* Information supplied
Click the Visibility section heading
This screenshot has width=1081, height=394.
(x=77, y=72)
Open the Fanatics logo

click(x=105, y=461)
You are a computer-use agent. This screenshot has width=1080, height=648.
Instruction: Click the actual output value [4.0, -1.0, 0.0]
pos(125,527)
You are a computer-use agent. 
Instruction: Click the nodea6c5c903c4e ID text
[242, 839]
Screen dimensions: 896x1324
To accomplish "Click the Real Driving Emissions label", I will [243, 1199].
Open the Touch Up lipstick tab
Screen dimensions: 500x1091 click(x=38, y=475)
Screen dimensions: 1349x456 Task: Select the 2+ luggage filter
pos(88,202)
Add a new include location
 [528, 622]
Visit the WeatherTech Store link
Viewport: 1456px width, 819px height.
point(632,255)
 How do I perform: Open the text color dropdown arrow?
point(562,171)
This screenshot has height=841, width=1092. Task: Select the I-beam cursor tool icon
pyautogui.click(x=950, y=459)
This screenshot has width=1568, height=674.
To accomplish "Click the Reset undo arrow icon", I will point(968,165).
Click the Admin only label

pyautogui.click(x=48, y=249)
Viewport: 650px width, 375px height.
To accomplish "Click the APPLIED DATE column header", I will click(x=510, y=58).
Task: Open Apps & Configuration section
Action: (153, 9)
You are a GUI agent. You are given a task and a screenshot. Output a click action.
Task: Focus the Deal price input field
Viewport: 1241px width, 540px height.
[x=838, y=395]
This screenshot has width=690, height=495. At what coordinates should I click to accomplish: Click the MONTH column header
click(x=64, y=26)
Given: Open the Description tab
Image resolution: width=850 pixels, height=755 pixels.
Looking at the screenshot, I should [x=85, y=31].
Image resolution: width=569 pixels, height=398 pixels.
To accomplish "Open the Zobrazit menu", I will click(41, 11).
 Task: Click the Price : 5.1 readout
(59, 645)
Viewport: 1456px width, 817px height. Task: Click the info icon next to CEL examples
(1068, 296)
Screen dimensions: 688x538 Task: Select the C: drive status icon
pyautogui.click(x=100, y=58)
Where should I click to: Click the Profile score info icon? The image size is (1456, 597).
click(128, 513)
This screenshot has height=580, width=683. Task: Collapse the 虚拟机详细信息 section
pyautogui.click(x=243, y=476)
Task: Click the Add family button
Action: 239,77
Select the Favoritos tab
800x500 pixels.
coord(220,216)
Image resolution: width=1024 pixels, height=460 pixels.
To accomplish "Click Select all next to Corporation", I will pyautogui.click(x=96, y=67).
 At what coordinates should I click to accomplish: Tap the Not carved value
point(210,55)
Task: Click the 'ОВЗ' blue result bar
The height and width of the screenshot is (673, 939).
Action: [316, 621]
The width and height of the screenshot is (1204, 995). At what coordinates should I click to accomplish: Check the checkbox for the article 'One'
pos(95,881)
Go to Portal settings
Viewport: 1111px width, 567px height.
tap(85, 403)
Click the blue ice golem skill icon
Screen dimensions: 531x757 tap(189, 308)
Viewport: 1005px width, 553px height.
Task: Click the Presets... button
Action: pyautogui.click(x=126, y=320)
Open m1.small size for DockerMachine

* What you are asked to do
Your task is to reproduce all the records above exactly as they appear.

* The completed task
Click the Visibility section heading
This screenshot has width=1081, height=394.
(x=77, y=72)
Open the Fanatics logo

click(x=105, y=461)
You are a computer-use agent. This screenshot has width=1080, height=648.
Instruction: Click the actual output value [4.0, -1.0, 0.0]
pos(125,527)
You are a computer-use agent. 
Instruction: Click the nodea6c5c903c4e ID text
[242, 839]
Screen dimensions: 896x1324
To accomplish "Click the Real Driving Emissions label", I will [243, 1199].
Open the Touch Up lipstick tab
Screen dimensions: 500x1091 click(x=38, y=475)
Screen dimensions: 1349x456 Task: Select the 2+ luggage filter
pos(88,202)
Add a new include location
 [528, 622]
Visit the WeatherTech Store link
Viewport: 1456px width, 819px height.
point(632,255)
 How do I perform: Open the text color dropdown arrow?
point(562,171)
This screenshot has height=841, width=1092. Task: Select the I-beam cursor tool icon
pyautogui.click(x=950, y=459)
This screenshot has width=1568, height=674.
To accomplish "Click the Reset undo arrow icon", I will point(968,165).
Click the Admin only label

pyautogui.click(x=48, y=249)
Viewport: 650px width, 375px height.
To accomplish "Click the APPLIED DATE column header", I will click(x=510, y=58).
Task: Open Apps & Configuration section
Action: (153, 9)
You are a GUI agent. You are given a task and a screenshot. Output a click action.
Task: Focus the Deal price input field
Viewport: 1241px width, 540px height.
[x=838, y=395]
This screenshot has width=690, height=495. At what coordinates should I click to accomplish: Click the MONTH column header
click(x=64, y=26)
Given: Open the Description tab
Image resolution: width=850 pixels, height=755 pixels.
Looking at the screenshot, I should [x=85, y=31].
Image resolution: width=569 pixels, height=398 pixels.
To accomplish "Open the Zobrazit menu", I will click(41, 11).
 Task: Click the Price : 5.1 readout
(59, 645)
Viewport: 1456px width, 817px height. Task: Click the info icon next to CEL examples
(1068, 296)
Screen dimensions: 688x538 Task: Select the C: drive status icon
pyautogui.click(x=100, y=58)
Where should I click to: Click the Profile score info icon? The image size is (1456, 597).
click(128, 513)
This screenshot has height=580, width=683. Task: Collapse the 虚拟机详细信息 section
pyautogui.click(x=243, y=476)
Task: Click the Add family button
Action: 239,77
Select the Favoritos tab
800x500 pixels.
coord(220,216)
Image resolution: width=1024 pixels, height=460 pixels.
To accomplish "Click Select all next to Corporation", I will pyautogui.click(x=96, y=67).
 At what coordinates should I click to accomplish: Tap the Not carved value
point(210,55)
Task: Click the 'ОВЗ' blue result bar
The height and width of the screenshot is (673, 939).
Action: [316, 621]
The width and height of the screenshot is (1204, 995). At what coordinates should I click to accomplish: Check the checkbox for the article 'One'
pos(95,881)
Go to Portal settings
Viewport: 1111px width, 567px height.
tap(85, 403)
Click the blue ice golem skill icon
Screen dimensions: 531x757 tap(189, 308)
Viewport: 1005px width, 553px height.
Task: Click the Presets... button
Action: pyautogui.click(x=126, y=320)
Open m1.small size for DockerMachine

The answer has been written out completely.